We can look at getting local foods two ways. We can speak of the places that sell local foods, and thats a good place to start. I’ll give a list in a second. Yet, I have to warn you that there is no single source, still, for all your local food needs. And that first source, farmer’s markets, vary greatly. So, if you live (or travel to) the Oak Park Farmer’s Market, you can get local meat and local eggs. If you shop at another farmer’s market, you may not find these things. Even in the world of fruit and veg, the variety between markets can be huge. Like I say, as good as a local tomato can be, we want to eat a bit more. Summing it up, the list below tells you generally where to get local food, but it won’t tell you where to find all the specific things we were listing the other day.

Find local food:

  • The Internet – Our friends Irv and Shelly bring you one of the most complete collections of local food each week, and there are times of the year when no one has more local food then them.  You can get a complete locavore diet here too.
  • Farmer’s Markets – Irv and Shelly may stock it, but is not it fun to feel and touch it.  I love farmer’s markets.  My inability to resist every farmer’s display led my family to becoming a Local Family.  In the Chicago area, we have an enormous amount of farmer’s markets.  The City of Chicago has like 50, and nearly every suburb has one.  There are year round markets, markets that start early, by April, and markets that run late, all the way to December.  The bulk of our markets run from June through October.  When we can count the markets on our hands (or maybe our hands and feet), we list each one in our weekly Local Calendar (the latest one here).  Otherwise, use our Market Locator to find a market near you.  (Last year’s one is here, we are in the process of updating it for 2012.)
  • Specialty Stores – Five years ago, Cassie Green and Gary Stephens opened Green Grocer Chicago, trying to make as much of their inventory as possible local.  They provide a outlet not just for produce but for a wide range of local products, from dairy to chickens to an excellent selection of local booze.  These days, Cassie and Gary don’t have the locavore market all to themselves.  We are especially pleased that guys like Cleetus Friedman, Rob Levitt and Paul Kahan have made it much (much) easier to get locally sourced meat.  Our Weekly Calendar always includes a list of stores selling local food.
  • Whole Foods – There are some eat local fans who would never set foot in a Whole Foods; there are others who use it for a range of goods including much dairy and some produce.  Whole Foods carries many locally produced goods, and usually, those things are marked out to call your attention to them.
  • Grocery Stores – Our bottom line belief is local food is where you find it, and as ugly and unglamorous as a Domin-ewel can be, There are times that they will have local food.  In fact, you may be able to go to one of these stores this week and find Michigan apples or Wisconsin potatoes.  The dairy case may contain “our kinda” milk.  As summer rolls around, you’ll be surprised how much local food  the grocery stores sell.  Sunset Foods on the North Shore, has a great relationship with an area farm.  Caputo’s, my Caputo’s, is awash in local foods from eggplants to peppers.  It was like January, and they were advertising local beets!

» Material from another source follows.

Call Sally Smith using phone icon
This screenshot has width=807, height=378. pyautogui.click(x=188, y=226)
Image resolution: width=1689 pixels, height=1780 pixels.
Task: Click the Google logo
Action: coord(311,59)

We’re not shy where we buy our local food.  Obviously, we like to buy it from farmers because we like farmers, and we like the opportunity to find out about our purchases.  Still, what we are looking for is local food.  If it’s onions at Aldi’s, so what.  It’s local.  We like it.  Now, getting back to those specifics, anything you cannot find, and think you can find, let us know, and we’ll tell you where we think you can get it.